● **PROBLEM STATEMENT**:
Rewrite all of the entries below with "Find the location of" changed to "Locate", leaving everything else as it is.

● **DATASET RECORDS**:
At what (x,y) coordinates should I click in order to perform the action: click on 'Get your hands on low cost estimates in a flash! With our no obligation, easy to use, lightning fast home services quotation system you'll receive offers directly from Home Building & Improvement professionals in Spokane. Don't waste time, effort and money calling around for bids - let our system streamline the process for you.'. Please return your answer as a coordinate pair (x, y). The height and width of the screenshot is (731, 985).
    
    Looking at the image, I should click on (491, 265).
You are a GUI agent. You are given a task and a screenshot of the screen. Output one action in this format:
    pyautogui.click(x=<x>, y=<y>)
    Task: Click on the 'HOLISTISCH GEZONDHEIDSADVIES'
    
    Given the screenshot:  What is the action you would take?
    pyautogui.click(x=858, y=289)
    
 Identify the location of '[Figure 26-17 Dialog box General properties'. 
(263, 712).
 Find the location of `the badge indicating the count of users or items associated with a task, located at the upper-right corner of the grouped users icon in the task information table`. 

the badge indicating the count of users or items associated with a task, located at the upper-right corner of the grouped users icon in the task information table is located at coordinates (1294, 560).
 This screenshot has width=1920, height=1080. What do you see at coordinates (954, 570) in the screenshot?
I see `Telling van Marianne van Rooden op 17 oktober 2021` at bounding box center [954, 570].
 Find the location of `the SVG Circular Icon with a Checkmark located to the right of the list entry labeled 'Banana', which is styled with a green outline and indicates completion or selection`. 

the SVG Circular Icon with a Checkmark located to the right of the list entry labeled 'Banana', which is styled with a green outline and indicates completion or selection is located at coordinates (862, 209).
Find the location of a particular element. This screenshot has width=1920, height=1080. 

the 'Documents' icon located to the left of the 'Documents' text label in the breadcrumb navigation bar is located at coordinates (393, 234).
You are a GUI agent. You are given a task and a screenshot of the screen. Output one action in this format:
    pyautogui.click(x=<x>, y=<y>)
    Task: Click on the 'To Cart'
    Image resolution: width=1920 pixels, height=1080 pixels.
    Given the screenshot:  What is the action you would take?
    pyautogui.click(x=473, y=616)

● **SOLUTION TO THE EXERCISE**:
At what (x,y) coordinates should I click in order to perform the action: click on 'Get your hands on low cost estimates in a flash! With our no obligation, easy to use, lightning fast home services quotation system you'll receive offers directly from Home Building & Improvement professionals in Spokane. Don't waste time, effort and money calling around for bids - let our system streamline the process for you.'. Please return your answer as a coordinate pair (x, y). The height and width of the screenshot is (731, 985).
    
    Looking at the image, I should click on (491, 265).
You are a GUI agent. You are given a task and a screenshot of the screen. Output one action in this format:
    pyautogui.click(x=<x>, y=<y>)
    Task: Click on the 'HOLISTISCH GEZONDHEIDSADVIES'
    
    Given the screenshot:  What is the action you would take?
    pyautogui.click(x=858, y=289)
    
 Identify the location of '[Figure 26-17 Dialog box General properties'. 
(263, 712).
 Locate `the badge indicating the count of users or items associated with a task, located at the upper-right corner of the grouped users icon in the task information table`. 

the badge indicating the count of users or items associated with a task, located at the upper-right corner of the grouped users icon in the task information table is located at coordinates (1294, 560).
 This screenshot has width=1920, height=1080. What do you see at coordinates (954, 570) in the screenshot?
I see `Telling van Marianne van Rooden op 17 oktober 2021` at bounding box center [954, 570].
 Locate `the SVG Circular Icon with a Checkmark located to the right of the list entry labeled 'Banana', which is styled with a green outline and indicates completion or selection`. 

the SVG Circular Icon with a Checkmark located to the right of the list entry labeled 'Banana', which is styled with a green outline and indicates completion or selection is located at coordinates (862, 209).
Locate a particular element. This screenshot has width=1920, height=1080. 

the 'Documents' icon located to the left of the 'Documents' text label in the breadcrumb navigation bar is located at coordinates (393, 234).
You are a GUI agent. You are given a task and a screenshot of the screen. Output one action in this format:
    pyautogui.click(x=<x>, y=<y>)
    Task: Click on the 'To Cart'
    Image resolution: width=1920 pixels, height=1080 pixels.
    Given the screenshot:  What is the action you would take?
    pyautogui.click(x=473, y=616)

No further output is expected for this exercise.